Home Opinion Mine Creek Revelations by Louie Graves: She’s Got a Gun

Mine Creek Revelations by Louie Graves: She’s Got a Gun


STAY CALM AND KEEP SHOOTING. Article in Tuesday’s formerly statewide newspaper says that a Little Rock social worker, who has a doctorate degree  and specializes in anger management, went to the home of her former pastor and filled him full of lead. Then she shot pastor’s wife as she was tending to her wounded husband.

“You broke my heart!” the social worker woman allegedly shouted at the pastor as she opened fire.

The pastor later died in a hospital.

No reason given why the shooting took place, but our imaginations are fertile, aren’t they? This tale could show up in a tv soap opera ….. if it hasn’t already.

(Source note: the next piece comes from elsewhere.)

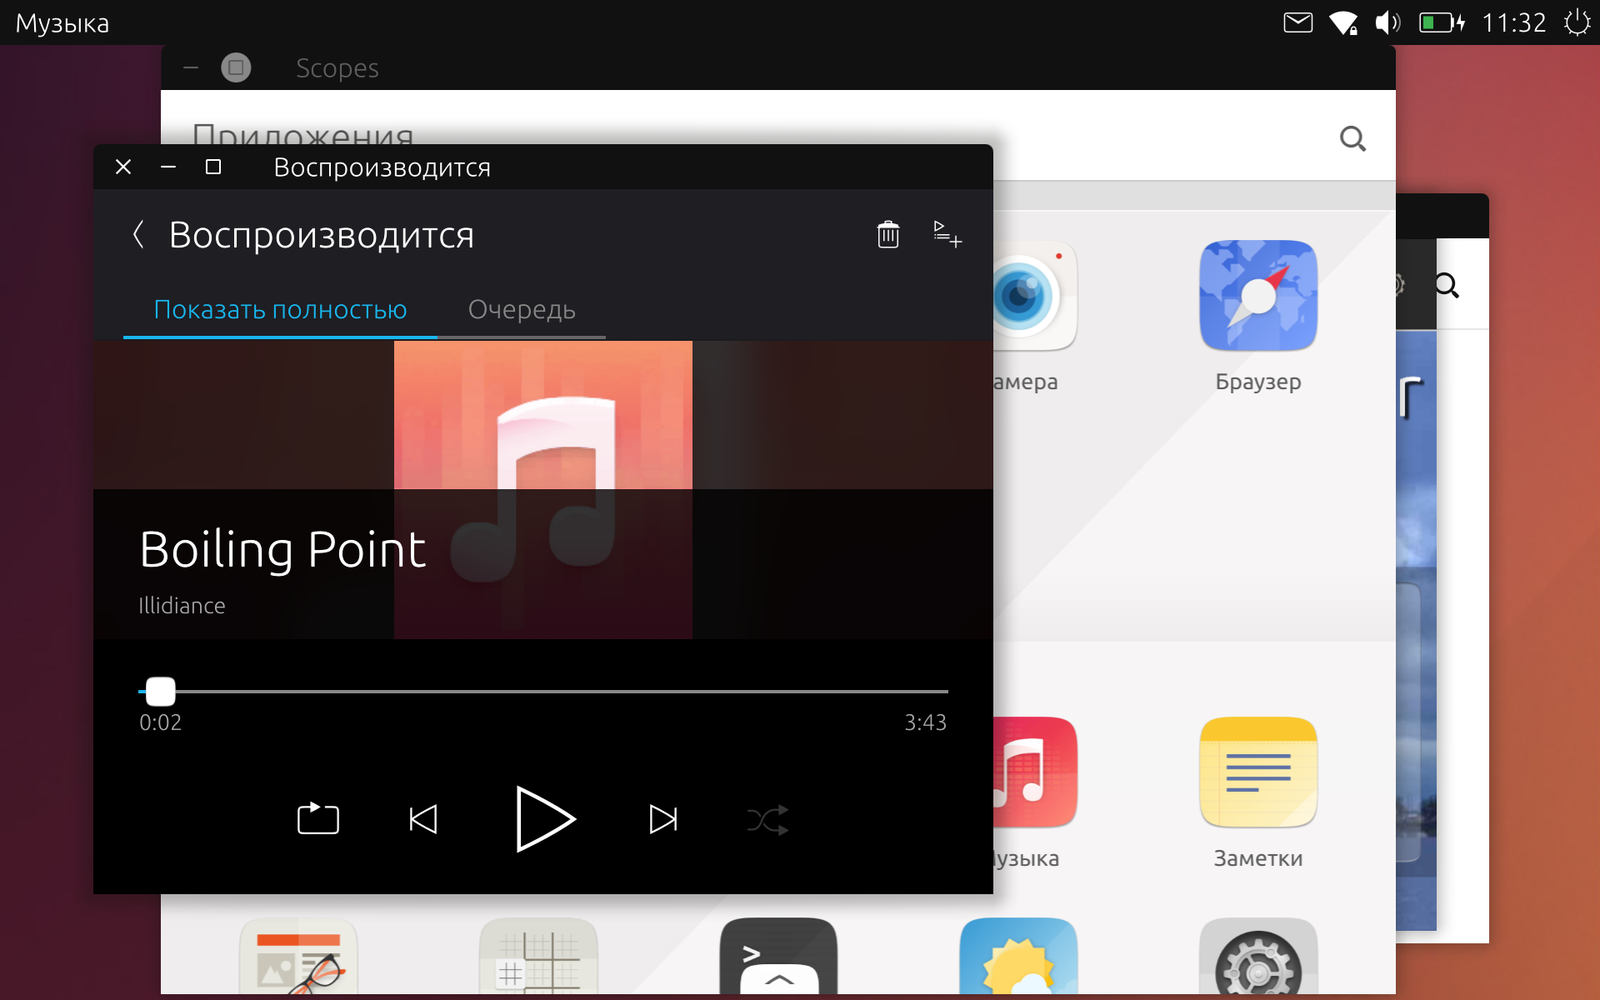Click the search icon in Scopes
The height and width of the screenshot is (1000, 1600).
click(x=1352, y=139)
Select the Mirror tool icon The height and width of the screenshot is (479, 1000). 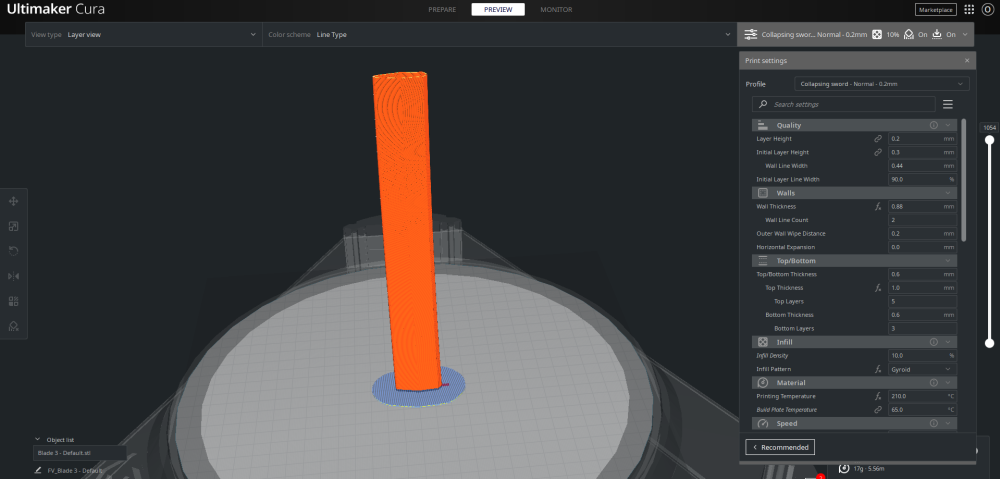[x=13, y=276]
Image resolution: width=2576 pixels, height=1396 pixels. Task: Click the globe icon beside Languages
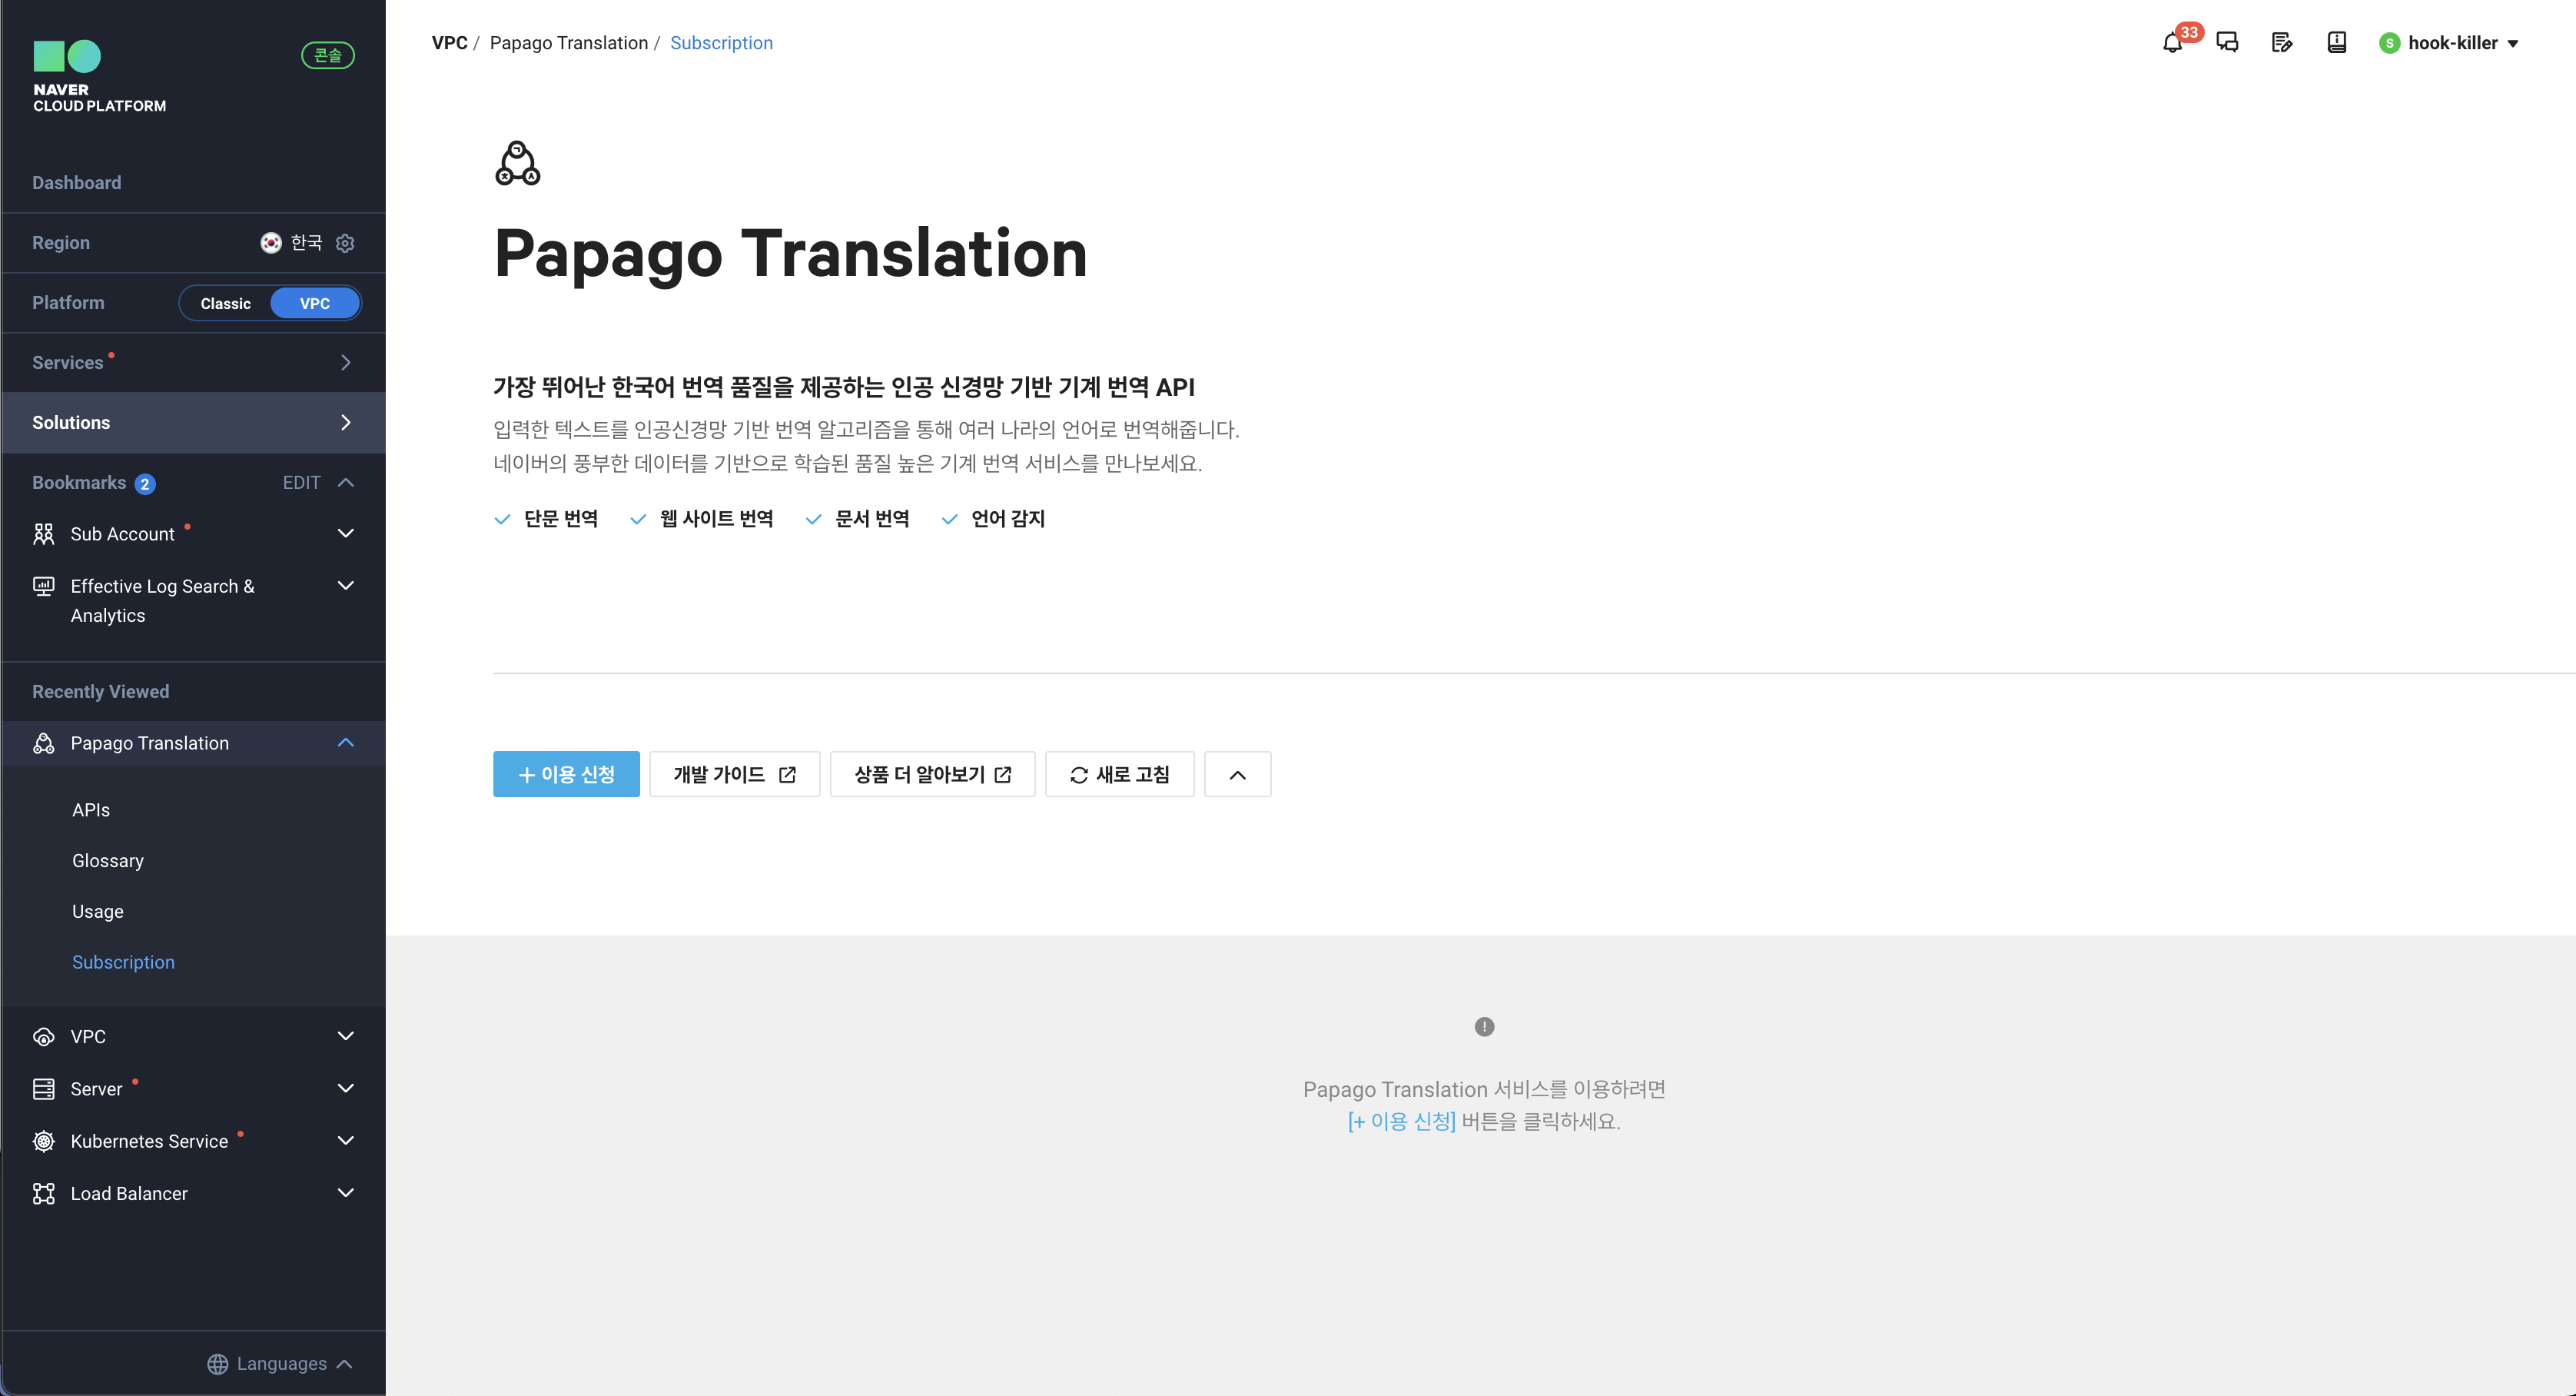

But I’ll say this, having lots of readily-available guns out there sure makes me feel safer. This woman was reloading when cops arrived.

The social worker is one gun owner who would have probably passed a background check. So much for THAT as a way to slow down guns in the hands of dangerous persons.

The article didn’t say where this shooter got her PhD.

She’s out on bail (they don’t hold alleged killers in jail overnight in Memphis, apparently) otherwise she might show up here to give our mayor a choice in the selection of a J-Turn Enforcement Officer.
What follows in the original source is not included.